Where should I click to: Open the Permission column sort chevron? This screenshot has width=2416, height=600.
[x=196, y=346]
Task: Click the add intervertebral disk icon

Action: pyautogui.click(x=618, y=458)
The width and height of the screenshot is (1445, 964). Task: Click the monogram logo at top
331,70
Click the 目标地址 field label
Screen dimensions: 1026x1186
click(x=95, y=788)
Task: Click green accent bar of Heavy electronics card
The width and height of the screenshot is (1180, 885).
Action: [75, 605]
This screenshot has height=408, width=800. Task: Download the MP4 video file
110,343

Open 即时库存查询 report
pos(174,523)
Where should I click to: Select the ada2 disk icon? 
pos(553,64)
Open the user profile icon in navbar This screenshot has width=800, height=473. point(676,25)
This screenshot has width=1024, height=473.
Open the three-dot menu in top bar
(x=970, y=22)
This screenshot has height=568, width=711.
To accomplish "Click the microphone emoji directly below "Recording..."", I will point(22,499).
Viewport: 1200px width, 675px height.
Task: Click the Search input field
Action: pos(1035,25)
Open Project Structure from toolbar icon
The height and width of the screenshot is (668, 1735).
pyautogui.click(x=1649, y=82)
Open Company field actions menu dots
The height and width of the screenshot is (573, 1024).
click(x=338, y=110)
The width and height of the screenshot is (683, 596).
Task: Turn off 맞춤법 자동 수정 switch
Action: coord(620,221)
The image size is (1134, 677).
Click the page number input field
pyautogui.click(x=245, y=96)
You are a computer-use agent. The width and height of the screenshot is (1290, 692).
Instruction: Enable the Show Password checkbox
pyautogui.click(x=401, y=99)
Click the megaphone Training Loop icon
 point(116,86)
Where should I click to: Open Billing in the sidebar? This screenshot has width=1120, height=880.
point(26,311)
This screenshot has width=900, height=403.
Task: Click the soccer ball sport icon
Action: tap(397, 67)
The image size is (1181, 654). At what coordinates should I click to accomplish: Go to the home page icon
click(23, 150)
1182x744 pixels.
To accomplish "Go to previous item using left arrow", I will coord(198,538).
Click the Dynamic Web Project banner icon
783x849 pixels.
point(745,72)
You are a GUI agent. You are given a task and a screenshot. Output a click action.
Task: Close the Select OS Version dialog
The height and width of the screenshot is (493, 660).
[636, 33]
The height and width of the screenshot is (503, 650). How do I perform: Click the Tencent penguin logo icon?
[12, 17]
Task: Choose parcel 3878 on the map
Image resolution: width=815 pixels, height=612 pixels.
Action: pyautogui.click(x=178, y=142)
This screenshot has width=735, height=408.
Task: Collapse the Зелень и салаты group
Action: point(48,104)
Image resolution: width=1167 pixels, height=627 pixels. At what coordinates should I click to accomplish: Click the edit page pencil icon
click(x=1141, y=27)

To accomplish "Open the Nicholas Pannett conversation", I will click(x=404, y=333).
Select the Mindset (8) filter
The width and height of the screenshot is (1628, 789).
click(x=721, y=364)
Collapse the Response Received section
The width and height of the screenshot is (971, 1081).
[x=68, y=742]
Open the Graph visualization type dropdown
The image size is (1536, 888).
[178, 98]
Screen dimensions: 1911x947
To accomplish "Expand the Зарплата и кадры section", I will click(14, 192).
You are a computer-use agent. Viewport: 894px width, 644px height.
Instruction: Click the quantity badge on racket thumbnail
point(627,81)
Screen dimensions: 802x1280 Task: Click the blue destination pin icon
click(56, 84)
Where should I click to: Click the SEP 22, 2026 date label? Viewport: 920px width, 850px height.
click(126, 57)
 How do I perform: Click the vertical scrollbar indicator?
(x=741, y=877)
━━━━
▶ [Directions]: Search the records for the word "computer" and copy every line where it occurs.

▶ [Answer space]:
You are a computer-use agent. The width and height of the screenshot is (1290, 692).
You are a computer-use agent. Viewport: 894px width, 644px height.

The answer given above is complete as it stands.